La thèse du conflit entre les générations est également nourrie par des soupçons sur la partialité de la gestion du Pacte : le partage intergénérationnel ferait la part trop belle aux séniors actuels, qui correspondent précisément aux générations « dorées » du début du baby-boom. Ainsi, les premiers baby-boomers, qui ont bénéficié d'un contexte économique favorable pendant leur vie active, bénéficieraient aussi d'un système social généreux maintenant qu'ils sont inactifs. À l'inverse, les générations postérieures non seulement auront connu en tant qu'actifs un environnement moins favorable que celui de leurs aînés, mais elles bénéficieront de surcroît d'un système de redistribution moins généreux lorsqu'elles seront arrivées à la retraite, dans la mesure où le Pacte aura été profondément réformé pour absorber le choc du papy-boom. L'opposition entre générations chanceuses et malchanceuses se doublerait donc d'une opposition entre générations institutionnellement « choyées » et générations « maltraitées ». De multiples observations peuvent être mobilisées à l'appui de cette idée .
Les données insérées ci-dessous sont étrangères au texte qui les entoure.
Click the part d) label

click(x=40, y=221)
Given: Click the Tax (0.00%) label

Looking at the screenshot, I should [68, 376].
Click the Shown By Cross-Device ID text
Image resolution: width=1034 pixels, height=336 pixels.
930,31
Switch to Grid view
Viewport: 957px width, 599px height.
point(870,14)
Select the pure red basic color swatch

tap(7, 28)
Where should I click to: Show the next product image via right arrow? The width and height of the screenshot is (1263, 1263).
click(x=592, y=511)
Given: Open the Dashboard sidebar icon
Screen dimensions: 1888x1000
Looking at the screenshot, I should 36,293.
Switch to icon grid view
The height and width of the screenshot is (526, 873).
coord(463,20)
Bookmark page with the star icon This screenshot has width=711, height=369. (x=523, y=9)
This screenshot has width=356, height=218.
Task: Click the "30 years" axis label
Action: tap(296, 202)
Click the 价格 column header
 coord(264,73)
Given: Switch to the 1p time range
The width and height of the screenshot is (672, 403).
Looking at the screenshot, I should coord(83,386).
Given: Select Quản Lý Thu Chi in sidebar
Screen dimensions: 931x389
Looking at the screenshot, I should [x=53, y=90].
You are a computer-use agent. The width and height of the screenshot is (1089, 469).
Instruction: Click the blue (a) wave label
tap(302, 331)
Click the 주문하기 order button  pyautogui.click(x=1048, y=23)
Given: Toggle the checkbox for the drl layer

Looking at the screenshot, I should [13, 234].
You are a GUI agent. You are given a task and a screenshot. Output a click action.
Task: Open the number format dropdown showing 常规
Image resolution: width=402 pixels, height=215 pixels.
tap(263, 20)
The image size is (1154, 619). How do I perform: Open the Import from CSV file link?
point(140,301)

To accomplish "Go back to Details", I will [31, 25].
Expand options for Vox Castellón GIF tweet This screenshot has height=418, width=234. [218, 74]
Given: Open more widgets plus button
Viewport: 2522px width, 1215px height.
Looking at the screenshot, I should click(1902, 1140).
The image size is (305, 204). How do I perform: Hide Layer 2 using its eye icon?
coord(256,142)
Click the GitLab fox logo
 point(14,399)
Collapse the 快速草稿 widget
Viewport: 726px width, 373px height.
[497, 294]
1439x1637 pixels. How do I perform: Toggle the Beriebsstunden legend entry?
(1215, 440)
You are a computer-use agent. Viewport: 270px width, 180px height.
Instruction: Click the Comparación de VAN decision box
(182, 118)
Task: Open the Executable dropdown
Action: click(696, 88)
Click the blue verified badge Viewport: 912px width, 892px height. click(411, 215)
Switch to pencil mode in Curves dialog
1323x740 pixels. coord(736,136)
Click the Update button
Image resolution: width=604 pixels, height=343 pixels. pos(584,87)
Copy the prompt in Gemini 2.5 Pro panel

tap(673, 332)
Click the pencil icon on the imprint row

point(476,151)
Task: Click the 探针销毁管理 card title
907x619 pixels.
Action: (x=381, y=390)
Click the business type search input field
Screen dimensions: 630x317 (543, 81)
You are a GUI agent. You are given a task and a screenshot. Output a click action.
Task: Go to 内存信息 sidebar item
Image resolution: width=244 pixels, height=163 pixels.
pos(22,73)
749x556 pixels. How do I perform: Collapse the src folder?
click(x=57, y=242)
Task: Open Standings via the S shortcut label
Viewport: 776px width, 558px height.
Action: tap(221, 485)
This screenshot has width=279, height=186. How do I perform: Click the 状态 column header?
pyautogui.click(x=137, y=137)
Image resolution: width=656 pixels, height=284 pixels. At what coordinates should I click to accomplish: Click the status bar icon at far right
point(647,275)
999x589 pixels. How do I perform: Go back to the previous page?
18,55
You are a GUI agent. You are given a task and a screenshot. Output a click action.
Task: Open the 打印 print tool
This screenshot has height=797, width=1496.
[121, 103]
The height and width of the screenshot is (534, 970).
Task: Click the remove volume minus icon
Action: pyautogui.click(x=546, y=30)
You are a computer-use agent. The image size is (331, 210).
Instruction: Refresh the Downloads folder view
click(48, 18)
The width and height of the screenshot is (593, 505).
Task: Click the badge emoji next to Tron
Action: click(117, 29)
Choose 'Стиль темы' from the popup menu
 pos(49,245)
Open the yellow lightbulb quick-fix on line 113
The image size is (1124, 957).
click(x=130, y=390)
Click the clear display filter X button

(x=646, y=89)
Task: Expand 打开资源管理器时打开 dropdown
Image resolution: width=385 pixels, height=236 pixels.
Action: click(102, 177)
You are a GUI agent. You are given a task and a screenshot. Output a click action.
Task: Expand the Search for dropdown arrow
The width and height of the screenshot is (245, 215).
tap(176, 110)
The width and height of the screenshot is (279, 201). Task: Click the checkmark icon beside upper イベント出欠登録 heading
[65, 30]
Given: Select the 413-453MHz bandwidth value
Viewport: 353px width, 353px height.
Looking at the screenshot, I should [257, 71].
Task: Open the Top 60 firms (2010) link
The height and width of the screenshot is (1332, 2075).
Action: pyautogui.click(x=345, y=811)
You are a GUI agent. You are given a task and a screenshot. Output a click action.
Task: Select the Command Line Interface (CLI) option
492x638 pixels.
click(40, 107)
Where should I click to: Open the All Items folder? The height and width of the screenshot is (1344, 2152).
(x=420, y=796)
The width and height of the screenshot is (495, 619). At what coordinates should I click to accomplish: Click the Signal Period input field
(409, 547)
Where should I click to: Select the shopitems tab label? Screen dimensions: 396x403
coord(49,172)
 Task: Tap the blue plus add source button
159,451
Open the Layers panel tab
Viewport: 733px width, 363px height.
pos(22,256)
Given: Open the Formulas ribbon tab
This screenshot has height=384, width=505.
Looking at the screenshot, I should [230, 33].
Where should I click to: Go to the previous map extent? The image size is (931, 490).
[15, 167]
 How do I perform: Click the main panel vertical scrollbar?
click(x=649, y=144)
b) Un niveau de vie des retraités supérieur à celui des actifs

Ainsi, l'analyse de l' évolution de niveau de vie des séniors montre qu'on est passé insensiblement au cours des quarante dernières années d'une logique de rattrapage du niveau de vie des séniors par rapport aux actifs à une logique d'inversion des inégalités entre générations . En effet, longtemps synonyme de pauvreté, la vieillesse a vu sa situation matérielle s'améliorer très fortement depuis 1970, en grande partie grâce aux transferts intergénérationnels. Toutefois, à partir du milieu des années 1990, le phénomène de rattrapage du niveau de vie des séniors s'est mué en un autre phénomène : les séniors sont devenus en moyenne la classe d'âge la plus aisée 5 ( * ) .

Évolution du niveau de vie relatif des séniors par rapport à l'ensemble de la population

Source : France Stratégie

Il est à noter que cette situation relativement favorable des séniors du point de vie des niveaux de vie fait de la France un cas atypique dans les pays développés.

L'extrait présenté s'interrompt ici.